It was a beautiful fog-free weekend at Laguna Seca in Monterey. The American Historic Racing Motorcycle Association (AHRMA) had staked out a motocross track on the rolling hills above the famous circuit, cut a small flat track oval out of the grass infield, and built a trials section, creating the four-ring circus atmosphere of vintage motorcycle events. On each of these courses, thriving in their respective disciplines, immaculately maintained racing machines from past eras were circulating, being put through their paces with a surprising degree of intent. It was a smorgasbord of motorcycle activity capable of sending any enthusiast with a sentimental pulse into sensory overload.
On the road race course, the sound of tapped out two- and four-stroke engines filled the air, riders pushing their cherished machines to the limit. The designers of those motorcycles would be proud to know they are still putting down laps in anger. The flat track oval—although small—provided plenty of sideways action, with Pursangs, Champion-framed Yamahas, and a plethora of vintage iron turning laps. The riders were a mix of old and young, with a wide range of styles—from careful plodding to full throttle pitching into corners. The vintage trials event was presented as the gentleman’s discipline, maintaining that air of sophistication the class had in the old days—before the sport went ballistic—with beautifully-restored machines tiptoeing their way between the ribbons under spotters’ eyes.
My Personal Heaven
My personal heaven, given my background, was the motocross venue.

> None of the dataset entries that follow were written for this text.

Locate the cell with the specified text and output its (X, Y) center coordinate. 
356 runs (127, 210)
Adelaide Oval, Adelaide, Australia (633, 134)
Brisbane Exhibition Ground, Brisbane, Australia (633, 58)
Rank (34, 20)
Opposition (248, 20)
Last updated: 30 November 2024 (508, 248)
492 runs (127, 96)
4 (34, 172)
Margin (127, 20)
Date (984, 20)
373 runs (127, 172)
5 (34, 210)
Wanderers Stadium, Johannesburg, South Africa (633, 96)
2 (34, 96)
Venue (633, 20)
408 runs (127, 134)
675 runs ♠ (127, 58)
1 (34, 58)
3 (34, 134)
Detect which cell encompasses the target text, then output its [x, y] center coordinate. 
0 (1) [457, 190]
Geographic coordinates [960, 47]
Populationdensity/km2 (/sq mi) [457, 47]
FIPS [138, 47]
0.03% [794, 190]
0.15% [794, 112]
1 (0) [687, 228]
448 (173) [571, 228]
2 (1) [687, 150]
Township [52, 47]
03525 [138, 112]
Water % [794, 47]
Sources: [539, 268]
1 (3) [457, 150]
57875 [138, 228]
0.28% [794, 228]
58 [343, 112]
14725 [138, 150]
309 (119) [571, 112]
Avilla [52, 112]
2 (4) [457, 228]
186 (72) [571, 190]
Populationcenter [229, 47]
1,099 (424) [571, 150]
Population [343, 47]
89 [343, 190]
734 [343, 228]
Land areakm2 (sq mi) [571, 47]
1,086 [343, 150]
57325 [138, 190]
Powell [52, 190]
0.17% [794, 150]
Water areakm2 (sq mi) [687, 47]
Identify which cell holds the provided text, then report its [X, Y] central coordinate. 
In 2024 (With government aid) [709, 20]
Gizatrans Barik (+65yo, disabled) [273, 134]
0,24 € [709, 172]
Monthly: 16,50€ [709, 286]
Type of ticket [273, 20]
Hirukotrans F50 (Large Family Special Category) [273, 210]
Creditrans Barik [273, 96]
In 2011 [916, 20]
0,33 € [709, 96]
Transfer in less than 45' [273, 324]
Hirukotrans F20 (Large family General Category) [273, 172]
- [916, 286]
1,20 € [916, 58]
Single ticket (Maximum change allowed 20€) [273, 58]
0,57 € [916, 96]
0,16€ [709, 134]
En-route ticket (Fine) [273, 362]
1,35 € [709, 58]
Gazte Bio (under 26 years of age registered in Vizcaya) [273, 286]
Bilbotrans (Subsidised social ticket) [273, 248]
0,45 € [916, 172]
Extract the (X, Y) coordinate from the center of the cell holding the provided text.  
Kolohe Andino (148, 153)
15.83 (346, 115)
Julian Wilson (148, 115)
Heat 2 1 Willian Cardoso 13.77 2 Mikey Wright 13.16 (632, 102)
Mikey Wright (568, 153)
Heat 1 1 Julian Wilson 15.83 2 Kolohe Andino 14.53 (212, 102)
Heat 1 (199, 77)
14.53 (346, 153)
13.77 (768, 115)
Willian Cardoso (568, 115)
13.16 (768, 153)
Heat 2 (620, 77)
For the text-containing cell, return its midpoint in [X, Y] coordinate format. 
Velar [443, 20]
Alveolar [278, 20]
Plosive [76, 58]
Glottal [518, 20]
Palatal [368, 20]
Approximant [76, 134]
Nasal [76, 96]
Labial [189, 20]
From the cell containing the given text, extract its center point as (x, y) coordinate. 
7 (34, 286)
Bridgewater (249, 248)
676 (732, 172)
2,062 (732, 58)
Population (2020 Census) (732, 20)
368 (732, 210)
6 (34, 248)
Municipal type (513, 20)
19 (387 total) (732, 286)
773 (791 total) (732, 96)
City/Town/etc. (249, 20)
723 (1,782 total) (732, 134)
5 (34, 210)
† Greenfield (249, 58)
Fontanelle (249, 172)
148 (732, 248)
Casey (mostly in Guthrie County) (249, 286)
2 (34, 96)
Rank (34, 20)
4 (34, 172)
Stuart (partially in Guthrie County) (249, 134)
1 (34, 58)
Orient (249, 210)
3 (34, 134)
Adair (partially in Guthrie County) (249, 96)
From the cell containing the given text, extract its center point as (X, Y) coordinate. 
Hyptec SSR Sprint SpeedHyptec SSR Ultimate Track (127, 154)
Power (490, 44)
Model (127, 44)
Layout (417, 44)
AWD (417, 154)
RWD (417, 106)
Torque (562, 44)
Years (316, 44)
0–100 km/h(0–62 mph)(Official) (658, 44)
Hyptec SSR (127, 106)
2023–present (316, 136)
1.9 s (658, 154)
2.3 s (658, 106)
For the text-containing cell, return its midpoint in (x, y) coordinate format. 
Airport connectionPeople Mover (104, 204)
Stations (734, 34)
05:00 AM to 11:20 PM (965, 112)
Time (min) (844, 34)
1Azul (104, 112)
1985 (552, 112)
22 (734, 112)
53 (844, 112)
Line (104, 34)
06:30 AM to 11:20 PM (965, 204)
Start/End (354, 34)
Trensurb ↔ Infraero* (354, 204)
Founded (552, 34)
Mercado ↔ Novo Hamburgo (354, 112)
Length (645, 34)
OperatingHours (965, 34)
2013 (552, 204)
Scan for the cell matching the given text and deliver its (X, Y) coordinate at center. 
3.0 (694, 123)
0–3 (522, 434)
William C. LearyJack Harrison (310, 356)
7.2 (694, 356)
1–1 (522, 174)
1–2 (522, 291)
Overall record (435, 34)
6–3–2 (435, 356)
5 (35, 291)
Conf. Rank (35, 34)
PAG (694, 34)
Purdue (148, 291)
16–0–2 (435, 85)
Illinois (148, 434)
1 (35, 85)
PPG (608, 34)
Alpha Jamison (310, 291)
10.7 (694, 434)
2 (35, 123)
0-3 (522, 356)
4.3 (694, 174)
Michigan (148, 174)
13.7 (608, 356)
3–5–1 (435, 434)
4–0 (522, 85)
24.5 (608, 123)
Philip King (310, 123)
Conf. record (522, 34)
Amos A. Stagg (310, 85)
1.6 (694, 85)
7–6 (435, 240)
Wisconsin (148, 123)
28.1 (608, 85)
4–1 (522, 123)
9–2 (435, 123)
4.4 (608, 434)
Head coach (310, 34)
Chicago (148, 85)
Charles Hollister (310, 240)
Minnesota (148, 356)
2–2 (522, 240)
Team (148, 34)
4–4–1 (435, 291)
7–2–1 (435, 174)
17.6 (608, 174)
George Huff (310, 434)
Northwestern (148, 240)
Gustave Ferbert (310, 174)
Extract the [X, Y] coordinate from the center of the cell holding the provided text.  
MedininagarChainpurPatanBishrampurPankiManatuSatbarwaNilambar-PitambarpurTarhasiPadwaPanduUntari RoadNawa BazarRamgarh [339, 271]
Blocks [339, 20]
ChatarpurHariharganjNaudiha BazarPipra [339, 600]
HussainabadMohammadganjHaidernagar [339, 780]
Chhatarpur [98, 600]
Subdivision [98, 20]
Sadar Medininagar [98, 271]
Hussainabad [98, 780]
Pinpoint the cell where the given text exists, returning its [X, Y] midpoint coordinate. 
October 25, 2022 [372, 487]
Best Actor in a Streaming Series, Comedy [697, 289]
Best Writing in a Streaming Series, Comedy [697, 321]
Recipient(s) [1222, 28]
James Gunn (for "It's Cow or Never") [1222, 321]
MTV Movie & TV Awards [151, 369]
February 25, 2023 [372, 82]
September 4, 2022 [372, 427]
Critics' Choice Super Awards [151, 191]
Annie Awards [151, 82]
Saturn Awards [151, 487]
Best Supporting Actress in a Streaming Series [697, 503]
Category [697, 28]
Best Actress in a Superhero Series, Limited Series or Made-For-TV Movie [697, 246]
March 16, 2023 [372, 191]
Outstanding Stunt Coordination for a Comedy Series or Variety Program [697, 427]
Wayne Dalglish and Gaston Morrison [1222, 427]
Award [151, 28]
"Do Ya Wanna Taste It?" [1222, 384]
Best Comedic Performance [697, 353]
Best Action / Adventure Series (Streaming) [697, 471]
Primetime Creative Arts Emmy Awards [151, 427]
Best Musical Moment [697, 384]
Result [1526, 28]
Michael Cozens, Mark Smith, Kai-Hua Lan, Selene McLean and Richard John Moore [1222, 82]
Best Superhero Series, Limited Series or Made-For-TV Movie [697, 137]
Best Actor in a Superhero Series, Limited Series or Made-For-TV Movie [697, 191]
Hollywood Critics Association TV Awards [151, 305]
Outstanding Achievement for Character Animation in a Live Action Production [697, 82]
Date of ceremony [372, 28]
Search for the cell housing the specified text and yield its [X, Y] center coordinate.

I arrived before a single knobby had been put to the perfectly groomed loam. When practice opened, I was pleasantly delivered back to my youth. Maicos, CZs, Bultacos, Husqvarnas, Elsinores, Pentons, and BSAs came blasting past. There was no babying of these precious mounts. Instead, the riders grabbed handfuls of throttle, sending up roosts hammering their bikes into berms, and banging elbows. The entire scene was bathed in the sweet scent of burnt pre-mix.
All around me were motorcycles I’d owned or longed for in my youth. The bike show presented pristine examples of old machinery, while the swap meet offered up thrashed versions of them. These well-loved bikes often came with a milk crate of parts alongside—like pets at the pound hoping to be taken home—conjuring notions of late nights in the garage to bring them back to their former glory. Sentimentality—that’s how we enthusiasts get into trouble.
Down Memory Lane
Wandering between the various tracks had me thinking of the bikes that passed through my hands over the years, wishing I’d hung onto them instead of selling them for the paltry sums I got. My Trail 70 and Yamaha 100. A DKW 125. My 1973 Honda Elsinore 250. The Penton Six-Day. A 1974 CZ 250. A 1976 Suzuki RM 250. The Maico 250s, including a ’76 AW, a ’79, and an ’80. Perhaps the most moving remembrance was seeing an immaculate ’73 Husqvarna 125, which is what my now-deceased best friend rode when we were just teenagers.
The weekend unfolded in a wonderful collage of the past, brought to life with the sounds and smells of vintage racing. Walking around in this realm of memories, I realized I wasn’t alone in my savoring of a motorcycling past, as evidenced by several senior riders wearing the famous red and white leathers with the winged BSA logo. As I made my way back to the parking area, I found myself wondering whatever happened to my prized yellow Martini jersey I bought in an effort to emulate Joël Robert.